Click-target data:
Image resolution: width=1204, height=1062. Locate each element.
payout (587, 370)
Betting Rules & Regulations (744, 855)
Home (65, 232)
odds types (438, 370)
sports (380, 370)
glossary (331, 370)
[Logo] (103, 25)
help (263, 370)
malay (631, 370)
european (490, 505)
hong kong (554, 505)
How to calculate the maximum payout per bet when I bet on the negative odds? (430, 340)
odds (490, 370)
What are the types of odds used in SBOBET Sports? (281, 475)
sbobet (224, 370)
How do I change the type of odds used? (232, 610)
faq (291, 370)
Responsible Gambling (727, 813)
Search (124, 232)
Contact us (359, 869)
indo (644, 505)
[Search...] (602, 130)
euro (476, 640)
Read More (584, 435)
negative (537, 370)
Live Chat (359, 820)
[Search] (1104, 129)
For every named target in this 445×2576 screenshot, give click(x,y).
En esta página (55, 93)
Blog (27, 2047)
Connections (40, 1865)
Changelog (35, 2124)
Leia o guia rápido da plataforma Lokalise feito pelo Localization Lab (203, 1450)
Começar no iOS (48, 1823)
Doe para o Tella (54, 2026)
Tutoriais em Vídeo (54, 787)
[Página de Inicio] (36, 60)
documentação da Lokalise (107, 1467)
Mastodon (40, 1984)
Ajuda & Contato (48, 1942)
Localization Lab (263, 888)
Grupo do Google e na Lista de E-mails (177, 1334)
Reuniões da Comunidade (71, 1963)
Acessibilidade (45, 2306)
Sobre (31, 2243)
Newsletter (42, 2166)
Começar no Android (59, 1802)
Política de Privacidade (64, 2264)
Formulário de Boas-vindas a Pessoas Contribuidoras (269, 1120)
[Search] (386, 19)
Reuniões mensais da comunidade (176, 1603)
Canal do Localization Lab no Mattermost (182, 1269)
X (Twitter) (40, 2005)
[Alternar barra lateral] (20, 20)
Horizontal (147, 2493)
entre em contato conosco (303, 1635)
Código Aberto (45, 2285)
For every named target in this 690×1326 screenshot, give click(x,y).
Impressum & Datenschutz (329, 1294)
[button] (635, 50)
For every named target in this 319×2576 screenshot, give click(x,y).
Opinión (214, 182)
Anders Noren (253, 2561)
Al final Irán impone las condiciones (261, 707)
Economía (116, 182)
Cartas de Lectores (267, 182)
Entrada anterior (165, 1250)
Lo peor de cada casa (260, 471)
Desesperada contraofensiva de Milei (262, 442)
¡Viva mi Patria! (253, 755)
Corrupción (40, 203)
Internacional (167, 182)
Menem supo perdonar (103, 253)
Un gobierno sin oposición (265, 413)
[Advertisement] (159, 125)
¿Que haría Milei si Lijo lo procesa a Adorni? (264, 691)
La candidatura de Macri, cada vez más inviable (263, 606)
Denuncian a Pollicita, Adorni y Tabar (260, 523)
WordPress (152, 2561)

__Description of the task__:
Convert every line of the material above into a Markdown table with the columns "Row" and "Line", numbering the rows in order and omitting any blank lines.

__Exercise response__:
| Row | Line |
|---|---|
| 1 | Image resolution: width=1204, height=1062. Locate each element. |
| 2 | payout (587, 370) |
| 3 | Betting Rules & Regulations (744, 855) |
| 4 | Home (65, 232) |
| 5 | odds types (438, 370) |
| 6 | sports (380, 370) |
| 7 | glossary (331, 370) |
| 8 | [Logo] (103, 25) |
| 9 | help (263, 370) |
| 10 | malay (631, 370) |
| 11 | european (490, 505) |
| 12 | hong kong (554, 505) |
| 13 | How to calculate the maximum payout per bet when I bet on the negative odds? (430, 340) |
| 14 | odds (490, 370) |
| 15 | What are the types of odds used in SBOBET Sports? (281, 475) |
| 16 | sbobet (224, 370) |
| 17 | How do I change the type of odds used? (232, 610) |
| 18 | faq (291, 370) |
| 19 | Responsible Gambling (727, 813) |
| 20 | Search (124, 232) |
| 21 | Contact us (359, 869) |
| 22 | indo (644, 505) |
| 23 | [Search...] (602, 130) |
| 24 | euro (476, 640) |
| 25 | Read More (584, 435) |
| 26 | negative (537, 370) |
| 27 | Live Chat (359, 820) |
| 28 | [Search] (1104, 129) |
| 29 | For every named target in this 445×2576 screenshot, give click(x,y). |
| 30 | En esta página (55, 93) |
| 31 | Blog (27, 2047) |
| 32 | Connections (40, 1865) |
| 33 | Changelog (35, 2124) |
| 34 | Leia o guia rápido da plataforma Lokalise feito pelo Localization Lab (203, 1450) |
| 35 | Começar no iOS (48, 1823) |
| 36 | Doe para o Tella (54, 2026) |
| 37 | Tutoriais em Vídeo (54, 787) |
| 38 | [Página de Inicio] (36, 60) |
| 39 | documentação da Lokalise (107, 1467) |
| 40 | Mastodon (40, 1984) |
| 41 | Ajuda & Contato (48, 1942) |
| 42 | Localization Lab (263, 888) |
| 43 | Grupo do Google e na Lista de E-mails (177, 1334) |
| 44 | Reuniões da Comunidade (71, 1963) |
| 45 | Acessibilidade (45, 2306) |
| 46 | Sobre (31, 2243) |
| 47 | Newsletter (42, 2166) |
| 48 | Começar no Android (59, 1802) |
| 49 | Política de Privacidade (64, 2264) |
| 50 | Formulário de Boas-vindas a Pessoas Contribuidoras (269, 1120) |
| 51 | [Search] (386, 19) |
| 52 | Reuniões mensais da comunidade (176, 1603) |
| 53 | Canal do Localization Lab no Mattermost (182, 1269) |
| 54 | X (Twitter) (40, 2005) |
| 55 | [Alternar barra lateral] (20, 20) |
| 56 | Horizontal (147, 2493) |
| 57 | entre em contato conosco (303, 1635) |
| 58 | Código Aberto (45, 2285) |
| 59 | For every named target in this 690×1326 screenshot, give click(x,y). |
| 60 | Impressum & Datenschutz (329, 1294) |
| 61 | [button] (635, 50) |
| 62 | For every named target in this 319×2576 screenshot, give click(x,y). |
| 63 | Opinión (214, 182) |
| 64 | Anders Noren (253, 2561) |
| 65 | Al final Irán impone las condiciones (261, 707) |
| 66 | Economía (116, 182) |
| 67 | Cartas de Lectores (267, 182) |
| 68 | Entrada anterior (165, 1250) |
| 69 | Lo peor de cada casa (260, 471) |
| 70 | Desesperada contraofensiva de Milei (262, 442) |
| 71 | ¡Viva mi Patria! (253, 755) |
| 72 | Corrupción (40, 203) |
| 73 | Internacional (167, 182) |
| 74 | Menem supo perdonar (103, 253) |
| 75 | Un gobierno sin oposición (265, 413) |
| 76 | [Advertisement] (159, 125) |
| 77 | ¿Que haría Milei si Lijo lo procesa a Adorni? (264, 691) |
| 78 | La candidatura de Macri, cada vez más inviable (263, 606) |
| 79 | Denuncian a Pollicita, Adorni y Tabar (260, 523) |
| 80 | WordPress (152, 2561) |